Les discours tenus sont d’une rare virulence contre le premier gouvernement de Patrice Talon. Pendant des jours, Yayi va se mettre dans la posture de l’opposant. Puis le 18 avril, il se retrouve à un conclave de réconciliation (lire ici) à Abidjan en présence des  présidents Ouattara et Gnassingbé et de son « ennemi » Patrice Talon.

Cette fois-ci, il joue à la victime, au faible et demande plus de protection pour sa sécurité et d’amélioration des conditions matérielles de son existence. Voiture, indemnité mensuelle, prise en charge sanitaire et surtout une garde bien fournie de 15 soldats (lire ici). Une vraie armée pour sécuriser « l’hyper président ». En vérité, le vrai problème de Boni Yayi est moins la recherche d’avantages matériels. En dix ans de pouvoir, il peut s’enorgueillir d’en avoir accumulé tant pour en désirer moins.
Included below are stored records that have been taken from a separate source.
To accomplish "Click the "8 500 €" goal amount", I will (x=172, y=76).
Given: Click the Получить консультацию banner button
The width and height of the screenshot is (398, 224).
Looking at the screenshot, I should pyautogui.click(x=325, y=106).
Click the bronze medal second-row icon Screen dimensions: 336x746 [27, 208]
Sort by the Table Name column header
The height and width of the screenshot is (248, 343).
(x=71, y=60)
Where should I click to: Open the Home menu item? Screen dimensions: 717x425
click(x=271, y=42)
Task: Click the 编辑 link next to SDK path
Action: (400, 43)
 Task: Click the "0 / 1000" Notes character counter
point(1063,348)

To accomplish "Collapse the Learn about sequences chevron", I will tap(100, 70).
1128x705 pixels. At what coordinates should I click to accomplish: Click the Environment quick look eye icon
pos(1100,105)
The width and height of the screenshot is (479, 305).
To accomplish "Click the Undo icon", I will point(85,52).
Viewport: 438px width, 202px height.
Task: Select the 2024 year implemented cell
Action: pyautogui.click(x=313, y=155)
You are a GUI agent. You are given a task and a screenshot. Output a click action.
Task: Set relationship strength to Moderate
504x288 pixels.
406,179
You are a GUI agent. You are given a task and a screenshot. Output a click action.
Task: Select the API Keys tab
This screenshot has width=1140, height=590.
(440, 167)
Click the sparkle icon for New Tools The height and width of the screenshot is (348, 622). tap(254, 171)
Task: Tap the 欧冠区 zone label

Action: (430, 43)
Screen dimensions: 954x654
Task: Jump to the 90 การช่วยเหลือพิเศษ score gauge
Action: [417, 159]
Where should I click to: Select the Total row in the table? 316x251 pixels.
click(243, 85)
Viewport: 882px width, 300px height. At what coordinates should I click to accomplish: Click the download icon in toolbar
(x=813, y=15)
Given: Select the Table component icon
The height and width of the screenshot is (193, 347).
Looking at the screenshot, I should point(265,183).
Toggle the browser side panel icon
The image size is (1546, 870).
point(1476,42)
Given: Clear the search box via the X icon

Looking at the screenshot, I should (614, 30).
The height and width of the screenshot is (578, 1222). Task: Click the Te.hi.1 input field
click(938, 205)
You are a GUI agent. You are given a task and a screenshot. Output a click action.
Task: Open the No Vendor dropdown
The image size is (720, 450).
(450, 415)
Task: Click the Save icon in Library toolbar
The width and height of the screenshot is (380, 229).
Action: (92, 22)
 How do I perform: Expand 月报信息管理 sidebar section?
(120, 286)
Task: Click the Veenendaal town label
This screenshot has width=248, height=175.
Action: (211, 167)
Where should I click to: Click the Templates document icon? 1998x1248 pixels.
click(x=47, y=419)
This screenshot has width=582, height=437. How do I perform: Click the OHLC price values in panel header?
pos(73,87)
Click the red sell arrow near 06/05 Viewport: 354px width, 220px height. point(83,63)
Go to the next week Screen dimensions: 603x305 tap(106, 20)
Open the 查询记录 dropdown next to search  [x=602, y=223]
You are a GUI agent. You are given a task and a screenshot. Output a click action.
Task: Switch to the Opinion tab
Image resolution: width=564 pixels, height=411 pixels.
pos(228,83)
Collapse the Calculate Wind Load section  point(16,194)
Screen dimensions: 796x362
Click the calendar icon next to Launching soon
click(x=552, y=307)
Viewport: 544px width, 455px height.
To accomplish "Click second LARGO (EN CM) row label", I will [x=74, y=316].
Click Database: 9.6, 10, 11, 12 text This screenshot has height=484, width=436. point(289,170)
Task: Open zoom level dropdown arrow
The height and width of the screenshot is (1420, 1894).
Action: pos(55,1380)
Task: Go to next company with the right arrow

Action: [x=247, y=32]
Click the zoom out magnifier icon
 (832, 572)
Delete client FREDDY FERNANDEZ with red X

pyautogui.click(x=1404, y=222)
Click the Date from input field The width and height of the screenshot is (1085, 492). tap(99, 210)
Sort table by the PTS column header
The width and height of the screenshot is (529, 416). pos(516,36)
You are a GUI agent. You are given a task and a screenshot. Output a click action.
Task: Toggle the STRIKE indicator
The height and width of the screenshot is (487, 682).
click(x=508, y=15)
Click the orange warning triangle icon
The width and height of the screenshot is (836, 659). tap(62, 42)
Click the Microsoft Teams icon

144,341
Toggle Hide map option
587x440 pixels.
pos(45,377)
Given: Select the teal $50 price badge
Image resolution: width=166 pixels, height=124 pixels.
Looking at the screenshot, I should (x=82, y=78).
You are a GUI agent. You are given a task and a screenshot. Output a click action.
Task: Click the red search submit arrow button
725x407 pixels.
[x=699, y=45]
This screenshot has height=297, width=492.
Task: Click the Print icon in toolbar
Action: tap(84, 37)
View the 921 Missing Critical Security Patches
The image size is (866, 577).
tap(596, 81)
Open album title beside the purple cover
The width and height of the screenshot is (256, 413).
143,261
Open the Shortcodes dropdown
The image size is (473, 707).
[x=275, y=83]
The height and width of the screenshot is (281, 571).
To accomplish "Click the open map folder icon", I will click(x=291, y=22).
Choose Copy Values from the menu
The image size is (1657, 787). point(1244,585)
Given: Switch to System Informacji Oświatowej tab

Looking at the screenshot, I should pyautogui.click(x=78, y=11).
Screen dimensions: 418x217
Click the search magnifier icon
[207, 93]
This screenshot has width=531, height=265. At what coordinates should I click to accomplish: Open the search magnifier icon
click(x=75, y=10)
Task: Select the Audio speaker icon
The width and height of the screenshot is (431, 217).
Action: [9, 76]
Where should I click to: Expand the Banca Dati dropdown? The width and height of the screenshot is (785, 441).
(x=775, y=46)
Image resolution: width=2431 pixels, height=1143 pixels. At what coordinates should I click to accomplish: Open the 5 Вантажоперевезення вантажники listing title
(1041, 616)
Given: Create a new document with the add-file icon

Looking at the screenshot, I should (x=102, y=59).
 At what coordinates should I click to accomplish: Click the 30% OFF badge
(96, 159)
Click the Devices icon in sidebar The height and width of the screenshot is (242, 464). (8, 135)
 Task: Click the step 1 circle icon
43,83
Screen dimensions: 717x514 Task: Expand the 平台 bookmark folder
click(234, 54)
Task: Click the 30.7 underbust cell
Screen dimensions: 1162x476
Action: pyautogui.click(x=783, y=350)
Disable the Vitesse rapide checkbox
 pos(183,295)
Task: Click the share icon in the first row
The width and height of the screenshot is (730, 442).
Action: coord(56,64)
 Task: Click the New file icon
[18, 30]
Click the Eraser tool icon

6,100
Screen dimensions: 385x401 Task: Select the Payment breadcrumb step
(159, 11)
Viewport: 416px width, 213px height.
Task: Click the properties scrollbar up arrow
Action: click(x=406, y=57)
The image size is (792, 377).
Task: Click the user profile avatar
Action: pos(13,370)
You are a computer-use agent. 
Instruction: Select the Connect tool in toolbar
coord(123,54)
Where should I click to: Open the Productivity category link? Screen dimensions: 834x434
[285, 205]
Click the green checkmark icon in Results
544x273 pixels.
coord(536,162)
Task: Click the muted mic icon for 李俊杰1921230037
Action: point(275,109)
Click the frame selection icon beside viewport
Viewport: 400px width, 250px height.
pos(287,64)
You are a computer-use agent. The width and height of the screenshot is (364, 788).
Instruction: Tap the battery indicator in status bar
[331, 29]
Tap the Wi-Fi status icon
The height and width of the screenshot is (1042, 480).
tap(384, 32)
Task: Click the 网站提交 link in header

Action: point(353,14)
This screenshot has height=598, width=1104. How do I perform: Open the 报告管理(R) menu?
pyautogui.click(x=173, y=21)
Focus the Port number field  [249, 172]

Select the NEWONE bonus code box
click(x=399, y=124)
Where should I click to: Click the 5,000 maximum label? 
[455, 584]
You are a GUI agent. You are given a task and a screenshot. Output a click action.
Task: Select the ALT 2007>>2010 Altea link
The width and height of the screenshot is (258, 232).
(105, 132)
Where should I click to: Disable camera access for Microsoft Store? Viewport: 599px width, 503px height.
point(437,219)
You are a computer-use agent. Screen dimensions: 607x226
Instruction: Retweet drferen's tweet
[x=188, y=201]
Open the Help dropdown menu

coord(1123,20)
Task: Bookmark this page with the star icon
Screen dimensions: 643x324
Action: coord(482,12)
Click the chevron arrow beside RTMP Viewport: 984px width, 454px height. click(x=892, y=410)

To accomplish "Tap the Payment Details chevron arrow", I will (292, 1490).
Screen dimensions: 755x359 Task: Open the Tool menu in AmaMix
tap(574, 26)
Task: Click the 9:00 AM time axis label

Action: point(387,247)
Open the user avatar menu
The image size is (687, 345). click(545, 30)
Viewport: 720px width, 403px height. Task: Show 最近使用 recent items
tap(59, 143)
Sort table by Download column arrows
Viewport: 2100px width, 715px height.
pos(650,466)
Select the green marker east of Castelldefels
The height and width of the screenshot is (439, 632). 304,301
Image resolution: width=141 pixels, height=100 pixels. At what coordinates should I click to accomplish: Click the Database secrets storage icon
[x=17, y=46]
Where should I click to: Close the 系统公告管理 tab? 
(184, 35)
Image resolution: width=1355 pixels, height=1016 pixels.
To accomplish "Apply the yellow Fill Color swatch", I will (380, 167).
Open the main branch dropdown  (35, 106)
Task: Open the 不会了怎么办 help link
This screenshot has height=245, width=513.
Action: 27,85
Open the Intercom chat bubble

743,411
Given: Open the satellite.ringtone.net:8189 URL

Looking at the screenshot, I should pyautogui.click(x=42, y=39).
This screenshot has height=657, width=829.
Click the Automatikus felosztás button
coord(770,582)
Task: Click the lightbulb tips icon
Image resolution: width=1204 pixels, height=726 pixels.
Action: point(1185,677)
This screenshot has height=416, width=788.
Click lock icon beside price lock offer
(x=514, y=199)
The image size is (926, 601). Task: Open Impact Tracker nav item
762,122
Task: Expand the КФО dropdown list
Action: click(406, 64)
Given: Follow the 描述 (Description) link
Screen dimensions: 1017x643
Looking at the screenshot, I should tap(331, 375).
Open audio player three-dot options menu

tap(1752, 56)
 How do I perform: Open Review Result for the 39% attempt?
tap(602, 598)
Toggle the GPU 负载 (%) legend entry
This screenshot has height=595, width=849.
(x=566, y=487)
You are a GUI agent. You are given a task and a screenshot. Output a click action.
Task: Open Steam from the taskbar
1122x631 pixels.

Son problème c’est que, bien qu’il ait déjà quitté le pouvoir, il veut paraître toujours comme un Chef d’Etat : avoir une pelle de gardes qui l’entourent quand il est en déplacement, rouler dans les véhicules plaque bleue. A peine n’a-t-il pas hésité à demander des motards pour ses cortèges et des voyages à l’extérieur avec l’avion présidentiel.  Il n’a pu sortir de sa peau de président de la République et ne s’est jamais préparé pour la quitter. Yayi fait rappeler l’allégorie du ver de terre et du dragon (lire l’article) parue dans La Nouvelle Tribune le 13 octobre 2015.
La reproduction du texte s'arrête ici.